▸ Assignment:
Copy out every line from the records that includes "will".
_ _ _ _ _
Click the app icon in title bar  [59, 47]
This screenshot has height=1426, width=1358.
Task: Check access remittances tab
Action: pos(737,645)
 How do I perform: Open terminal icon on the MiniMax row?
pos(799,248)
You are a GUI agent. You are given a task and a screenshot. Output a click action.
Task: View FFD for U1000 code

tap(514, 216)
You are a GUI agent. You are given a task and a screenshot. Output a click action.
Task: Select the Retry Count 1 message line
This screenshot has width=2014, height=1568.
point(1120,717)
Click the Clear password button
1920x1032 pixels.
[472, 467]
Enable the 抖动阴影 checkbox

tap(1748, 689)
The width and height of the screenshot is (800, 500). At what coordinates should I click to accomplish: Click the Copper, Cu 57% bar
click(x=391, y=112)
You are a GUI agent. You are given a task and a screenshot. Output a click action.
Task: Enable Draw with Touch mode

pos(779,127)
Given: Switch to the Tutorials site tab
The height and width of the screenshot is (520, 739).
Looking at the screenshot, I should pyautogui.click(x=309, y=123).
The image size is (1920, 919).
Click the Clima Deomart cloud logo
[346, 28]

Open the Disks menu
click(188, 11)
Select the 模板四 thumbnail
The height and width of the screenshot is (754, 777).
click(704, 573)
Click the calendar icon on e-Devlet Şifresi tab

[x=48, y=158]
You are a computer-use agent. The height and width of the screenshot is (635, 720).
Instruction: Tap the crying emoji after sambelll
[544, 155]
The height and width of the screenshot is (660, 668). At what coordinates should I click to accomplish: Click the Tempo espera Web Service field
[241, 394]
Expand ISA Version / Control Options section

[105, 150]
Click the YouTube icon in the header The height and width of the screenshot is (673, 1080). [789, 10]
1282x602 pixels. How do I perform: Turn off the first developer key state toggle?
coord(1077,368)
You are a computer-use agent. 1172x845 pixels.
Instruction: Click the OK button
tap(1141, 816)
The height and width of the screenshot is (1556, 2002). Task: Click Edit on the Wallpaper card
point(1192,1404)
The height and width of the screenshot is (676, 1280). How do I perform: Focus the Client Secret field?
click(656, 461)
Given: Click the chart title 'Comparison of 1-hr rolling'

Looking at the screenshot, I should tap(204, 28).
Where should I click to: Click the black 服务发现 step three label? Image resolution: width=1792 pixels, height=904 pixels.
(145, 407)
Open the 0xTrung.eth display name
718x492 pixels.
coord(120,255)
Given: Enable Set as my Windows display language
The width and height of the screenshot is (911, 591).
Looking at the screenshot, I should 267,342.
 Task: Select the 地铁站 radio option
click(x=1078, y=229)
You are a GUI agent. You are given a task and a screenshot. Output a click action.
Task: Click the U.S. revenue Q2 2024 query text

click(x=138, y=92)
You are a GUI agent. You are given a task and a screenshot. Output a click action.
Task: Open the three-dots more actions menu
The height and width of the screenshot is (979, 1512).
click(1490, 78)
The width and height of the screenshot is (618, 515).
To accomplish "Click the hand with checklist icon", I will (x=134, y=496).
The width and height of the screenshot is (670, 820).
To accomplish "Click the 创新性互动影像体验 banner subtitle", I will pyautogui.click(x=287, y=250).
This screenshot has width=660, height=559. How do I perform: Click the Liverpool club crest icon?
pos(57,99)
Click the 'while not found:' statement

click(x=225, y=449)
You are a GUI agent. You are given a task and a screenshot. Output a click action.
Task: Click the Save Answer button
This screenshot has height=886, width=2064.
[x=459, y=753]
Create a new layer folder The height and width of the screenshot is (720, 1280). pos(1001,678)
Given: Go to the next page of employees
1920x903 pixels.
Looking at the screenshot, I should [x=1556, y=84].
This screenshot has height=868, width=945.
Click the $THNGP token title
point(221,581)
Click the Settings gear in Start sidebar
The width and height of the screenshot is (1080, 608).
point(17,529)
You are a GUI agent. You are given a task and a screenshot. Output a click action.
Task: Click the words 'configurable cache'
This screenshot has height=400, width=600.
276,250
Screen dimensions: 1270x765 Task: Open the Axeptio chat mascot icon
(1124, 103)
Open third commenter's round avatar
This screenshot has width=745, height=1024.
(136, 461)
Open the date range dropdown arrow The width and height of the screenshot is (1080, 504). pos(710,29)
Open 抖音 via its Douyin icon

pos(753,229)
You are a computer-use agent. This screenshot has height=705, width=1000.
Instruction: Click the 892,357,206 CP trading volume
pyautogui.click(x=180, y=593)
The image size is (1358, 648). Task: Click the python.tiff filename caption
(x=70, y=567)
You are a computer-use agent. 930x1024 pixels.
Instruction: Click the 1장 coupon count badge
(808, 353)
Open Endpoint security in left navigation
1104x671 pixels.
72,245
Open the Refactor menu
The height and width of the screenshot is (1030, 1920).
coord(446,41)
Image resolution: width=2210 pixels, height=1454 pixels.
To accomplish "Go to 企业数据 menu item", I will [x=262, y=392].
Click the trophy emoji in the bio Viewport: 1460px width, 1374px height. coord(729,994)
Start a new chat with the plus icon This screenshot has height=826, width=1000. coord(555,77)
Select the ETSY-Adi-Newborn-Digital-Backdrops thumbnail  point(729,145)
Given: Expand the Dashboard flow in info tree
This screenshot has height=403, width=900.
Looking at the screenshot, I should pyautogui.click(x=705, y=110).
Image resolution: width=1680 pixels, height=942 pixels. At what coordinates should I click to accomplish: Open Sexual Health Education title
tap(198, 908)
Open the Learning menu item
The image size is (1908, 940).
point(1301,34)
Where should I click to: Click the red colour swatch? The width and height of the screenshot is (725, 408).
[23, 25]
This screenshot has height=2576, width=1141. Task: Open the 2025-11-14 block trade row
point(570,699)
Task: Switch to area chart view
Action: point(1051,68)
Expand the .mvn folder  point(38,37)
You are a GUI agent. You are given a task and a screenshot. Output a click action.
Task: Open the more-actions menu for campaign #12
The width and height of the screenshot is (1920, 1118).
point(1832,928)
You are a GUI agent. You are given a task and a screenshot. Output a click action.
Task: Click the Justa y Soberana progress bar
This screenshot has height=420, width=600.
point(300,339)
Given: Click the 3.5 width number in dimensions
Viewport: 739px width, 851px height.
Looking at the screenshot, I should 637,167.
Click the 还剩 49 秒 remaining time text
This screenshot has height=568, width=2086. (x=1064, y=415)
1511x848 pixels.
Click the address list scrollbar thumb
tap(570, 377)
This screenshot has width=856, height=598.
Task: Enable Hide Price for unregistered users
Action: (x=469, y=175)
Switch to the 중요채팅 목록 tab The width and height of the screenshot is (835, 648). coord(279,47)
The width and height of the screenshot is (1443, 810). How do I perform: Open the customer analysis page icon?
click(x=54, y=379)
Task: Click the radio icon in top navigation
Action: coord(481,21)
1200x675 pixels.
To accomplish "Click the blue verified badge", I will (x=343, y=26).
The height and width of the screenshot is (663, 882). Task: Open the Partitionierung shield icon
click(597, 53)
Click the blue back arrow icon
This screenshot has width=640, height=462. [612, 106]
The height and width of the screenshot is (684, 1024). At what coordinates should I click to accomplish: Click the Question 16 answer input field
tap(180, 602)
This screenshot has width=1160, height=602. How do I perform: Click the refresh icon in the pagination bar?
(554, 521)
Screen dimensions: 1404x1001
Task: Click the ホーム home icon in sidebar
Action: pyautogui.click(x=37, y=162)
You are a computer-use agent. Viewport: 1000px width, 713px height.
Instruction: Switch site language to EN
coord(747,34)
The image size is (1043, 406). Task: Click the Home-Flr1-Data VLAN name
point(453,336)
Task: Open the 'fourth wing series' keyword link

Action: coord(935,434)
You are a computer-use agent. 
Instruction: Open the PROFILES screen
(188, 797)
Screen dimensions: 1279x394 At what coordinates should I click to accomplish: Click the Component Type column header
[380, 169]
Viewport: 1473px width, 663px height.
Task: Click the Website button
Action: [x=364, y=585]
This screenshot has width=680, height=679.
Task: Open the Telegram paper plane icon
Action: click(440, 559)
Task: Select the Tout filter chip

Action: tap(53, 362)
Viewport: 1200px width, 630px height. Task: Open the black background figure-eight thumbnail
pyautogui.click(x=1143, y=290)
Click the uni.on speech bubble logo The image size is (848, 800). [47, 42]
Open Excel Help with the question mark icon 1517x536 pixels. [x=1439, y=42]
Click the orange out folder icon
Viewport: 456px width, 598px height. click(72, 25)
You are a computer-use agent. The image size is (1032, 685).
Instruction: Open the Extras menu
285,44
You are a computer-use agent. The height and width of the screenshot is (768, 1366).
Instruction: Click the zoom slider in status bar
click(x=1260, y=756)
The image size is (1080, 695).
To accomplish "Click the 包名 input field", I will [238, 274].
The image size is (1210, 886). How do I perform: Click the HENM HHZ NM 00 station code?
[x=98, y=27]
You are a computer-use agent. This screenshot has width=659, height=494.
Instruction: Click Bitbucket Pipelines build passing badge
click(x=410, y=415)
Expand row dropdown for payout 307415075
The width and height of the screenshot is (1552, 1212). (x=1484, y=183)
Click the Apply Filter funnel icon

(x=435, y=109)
_ _ _ _ _
▸ Result for this exercise:
To accomplish "Click the hand with checklist icon", I will (x=134, y=496).
To accomplish "Click the 创新性互动影像体验 banner subtitle", I will pyautogui.click(x=287, y=250).
To accomplish "Go to 企业数据 menu item", I will [x=262, y=392].
To accomplish "Click the blue verified badge", I will (x=343, y=26).
To accomplish "Click the 包名 input field", I will [238, 274].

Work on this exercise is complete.